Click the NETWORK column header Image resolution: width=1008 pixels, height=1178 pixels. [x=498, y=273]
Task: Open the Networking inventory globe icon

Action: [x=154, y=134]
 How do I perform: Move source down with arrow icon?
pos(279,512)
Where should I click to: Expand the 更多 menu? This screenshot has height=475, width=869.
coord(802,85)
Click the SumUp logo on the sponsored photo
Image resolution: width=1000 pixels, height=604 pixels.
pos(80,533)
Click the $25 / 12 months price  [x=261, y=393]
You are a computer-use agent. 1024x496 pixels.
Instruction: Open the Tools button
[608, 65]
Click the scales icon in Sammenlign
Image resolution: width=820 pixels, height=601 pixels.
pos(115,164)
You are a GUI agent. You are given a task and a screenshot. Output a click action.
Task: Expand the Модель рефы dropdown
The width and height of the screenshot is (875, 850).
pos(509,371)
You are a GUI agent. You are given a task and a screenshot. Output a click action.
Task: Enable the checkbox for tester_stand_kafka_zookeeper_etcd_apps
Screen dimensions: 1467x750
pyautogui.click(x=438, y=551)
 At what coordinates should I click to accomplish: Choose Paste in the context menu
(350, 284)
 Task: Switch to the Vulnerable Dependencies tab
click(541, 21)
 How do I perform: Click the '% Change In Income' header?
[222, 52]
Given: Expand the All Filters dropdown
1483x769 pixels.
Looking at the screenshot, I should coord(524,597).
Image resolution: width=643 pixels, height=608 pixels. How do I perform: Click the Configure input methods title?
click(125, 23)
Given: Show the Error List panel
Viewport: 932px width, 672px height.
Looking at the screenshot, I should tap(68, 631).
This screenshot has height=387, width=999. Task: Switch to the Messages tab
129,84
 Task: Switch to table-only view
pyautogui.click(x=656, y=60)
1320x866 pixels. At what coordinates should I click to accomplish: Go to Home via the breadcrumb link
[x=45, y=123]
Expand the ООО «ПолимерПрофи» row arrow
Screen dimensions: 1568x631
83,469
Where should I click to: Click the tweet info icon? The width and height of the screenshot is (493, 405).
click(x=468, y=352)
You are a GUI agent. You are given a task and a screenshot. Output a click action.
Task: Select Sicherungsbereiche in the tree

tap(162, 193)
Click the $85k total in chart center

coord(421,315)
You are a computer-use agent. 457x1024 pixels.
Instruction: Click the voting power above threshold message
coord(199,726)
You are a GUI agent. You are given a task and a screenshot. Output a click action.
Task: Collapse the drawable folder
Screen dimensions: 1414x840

++++++++

*THE TASK*:
Convert the records starting at the line containing "You are a computer-use agent. 1024x496" and ending at the line containing "pyautogui.click(x=438, y=551)" into a JSON list of strings, with one string per line and blank lines omitted.

*FINISHED TASK*:
[
  "You are a computer-use agent. 1024x496 pixels.",
  "Instruction: Open the Tools button",
  "[608, 65]",
  "Click the scales icon in Sammenlign",
  "Image resolution: width=820 pixels, height=601 pixels.",
  "pos(115,164)",
  "You are a GUI agent. You are given a task and a screenshot. Output a click action.",
  "Task: Expand the Модель рефы dropdown",
  "The width and height of the screenshot is (875, 850).",
  "pos(509,371)",
  "You are a GUI agent. You are given a task and a screenshot. Output a click action.",
  "Task: Enable the checkbox for tester_stand_kafka_zookeeper_etcd_apps",
  "Screen dimensions: 1467x750",
  "pyautogui.click(x=438, y=551)"
]